North Korea's AI Hacking Trends: Transforming into a Large-Scale Force - San Jose - 1

The Era of Elite Hackers Transforming into Large-Scale Forces: The Reality of North Korean AI Hacking

These days, we often hear how convenient AI is in our daily lives. However, the group that is repurposing this convenient technology into a deadly weapon is none other than North Korean hacking organizations.

Until now, when thinking of North Korean hackers, one might have imagined an 'elite hacker unit sitting in front of computers day and night to earn foreign currency,' but they have now entered a stage of 'cyber attack automation' that handles everything from fake ID production to finding security vulnerabilities and automatically generating malware.

This means that a small elite group of North Korean hackers, equipped with AI as a booster, wields destructive power comparable to that of thousands of hackers.

"AI Wrote the Code?" Caught Malware

Recently, the global cybersecurity company Kaspersky released a very interesting and frightening report. They analyzed a backdoor malware called 'HelloDoor' used by the infamous North Korean hacking group 'Kimsuky' and found some very peculiar traces.

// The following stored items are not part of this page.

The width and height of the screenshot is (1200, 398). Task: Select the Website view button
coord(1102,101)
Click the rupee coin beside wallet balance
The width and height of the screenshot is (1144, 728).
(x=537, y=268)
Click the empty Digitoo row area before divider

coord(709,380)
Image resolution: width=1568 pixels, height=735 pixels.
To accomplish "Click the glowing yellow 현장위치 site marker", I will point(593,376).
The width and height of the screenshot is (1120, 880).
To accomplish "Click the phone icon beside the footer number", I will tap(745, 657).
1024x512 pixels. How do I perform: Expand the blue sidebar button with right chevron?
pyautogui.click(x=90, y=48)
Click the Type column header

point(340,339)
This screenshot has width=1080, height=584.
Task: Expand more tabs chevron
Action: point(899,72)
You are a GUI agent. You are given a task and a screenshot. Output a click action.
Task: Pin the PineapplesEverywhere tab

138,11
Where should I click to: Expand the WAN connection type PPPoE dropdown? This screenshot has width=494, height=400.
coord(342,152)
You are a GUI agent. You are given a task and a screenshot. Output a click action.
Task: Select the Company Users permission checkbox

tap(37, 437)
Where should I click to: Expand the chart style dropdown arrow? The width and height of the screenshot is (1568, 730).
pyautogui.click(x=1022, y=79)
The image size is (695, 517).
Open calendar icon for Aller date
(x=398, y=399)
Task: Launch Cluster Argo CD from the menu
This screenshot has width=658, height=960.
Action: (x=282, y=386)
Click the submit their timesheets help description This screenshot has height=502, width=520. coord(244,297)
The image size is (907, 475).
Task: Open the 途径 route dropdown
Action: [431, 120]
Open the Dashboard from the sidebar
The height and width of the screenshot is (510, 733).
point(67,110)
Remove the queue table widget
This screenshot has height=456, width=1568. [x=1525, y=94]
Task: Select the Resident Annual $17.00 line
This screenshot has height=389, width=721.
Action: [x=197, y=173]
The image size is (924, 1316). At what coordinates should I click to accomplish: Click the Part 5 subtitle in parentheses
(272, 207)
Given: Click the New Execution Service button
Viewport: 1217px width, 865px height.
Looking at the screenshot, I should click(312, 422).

Unlike the meticulously crafted malware by human hackers, this code contained random emoticons in comments and unstructured grammatical errors.

Why is this a sign of AI? It was a typical glitch that occurs when coding is done by large language models (LLMs) like ChatGPT.

Instead of North Korean hackers spending all night coding malware line by line, they were caught red-handed generating it automatically by throwing prompts (commands) at AI.

Acceleration of Zero-Day Attacks: Prompt Bomb Terror

According to another analysis by the Google Threat Intelligence Group (GTIG), the situation is even more serious.

Another affiliated hacking group from North Korea, 'APT45,' is fiercely utilizing AI to find software vulnerabilities.

To find hidden vulnerabilities in software and verify if they can be exploited in real attacks, human hackers typically need to spend months analyzing. However, North Korean hackers have automated this process by repeatedly inputting commands (prompts) into AI on a large scale.

This has drastically reduced the preparation time for 'zero-day attacks,' which strike when security firms are unaware and have not yet created patches (updates). Before the security industry can build a shield, AI is rapidly producing weapons.

AI Perfectly Cures North Korean Hackers' Achilles' Heel

In fact, North Korean hackers have had two critical weaknesses until now.

One was their relatively lower coding skills compared to Western countries, and the other was the language barrier that caused them to be caught due to awkward Western or South Korean vocabulary usage.

However, AI has cured this Achilles' heel. If their coding skills are lacking, they can simply ask AI to write it for them, and awkward translations are transformed into perfect and natural phishing messages (emails, texts) through AI.

From Personal Targeting to 'Supply Chain Attacks': A Scale Beyond Limits

As attacks become more sophisticated, the targets have also grown terrifyingly larger. Previously, they targeted specific officials or experts in a spear-phishing level, but now they have escalated to 'supply chain attacks' that infect large-scale systems themselves.

In fact, other malware used by Kimsuky has been found to have the capability to steal government-certified electronic certificate (GPKI) storage information used by our government officials. If the certificate is stolen, it means that the internal administrative network of South Korea could open up like a high-speed pass.

Recently, suspected North Korean hackers attempted to infiltrate 'Axios,' an open-source library downloaded over 100 million times weekly by developers worldwide. In this process, traces of access to key product certificates and workflows of OpenAI were discovered. Fortunately, the worst-case scenario of complete data leakage was avoided, but if these certificates had been fully stolen? It would have been a shocking incident where services like ChatGPT or AI could have become conduits for spreading malware, affecting hundreds of millions of users worldwide.

The Bitter Side Effects of Technological Advancement

Ultimately, the blessing of technology known as artificial intelligence has become a cyber factory that can produce weapons of mass destruction without cost for some. As AI advances, the threshold for hacking lowers, and its destructive power grows uncontrollably, which is the harsh reality we face.

Now, not only nations or large corporations but also individuals must abandon the complacent thought of "Surely, I won't get hacked?"

It is essential to avoid clicking on links from unclear sources and to make it a habit to always set up two-factor authentication (MFA) when logging in, even if it is bothersome.

In an era where we must fight against hackers armed with AI, our defenses to protect our wallets and information must be equally strengthened.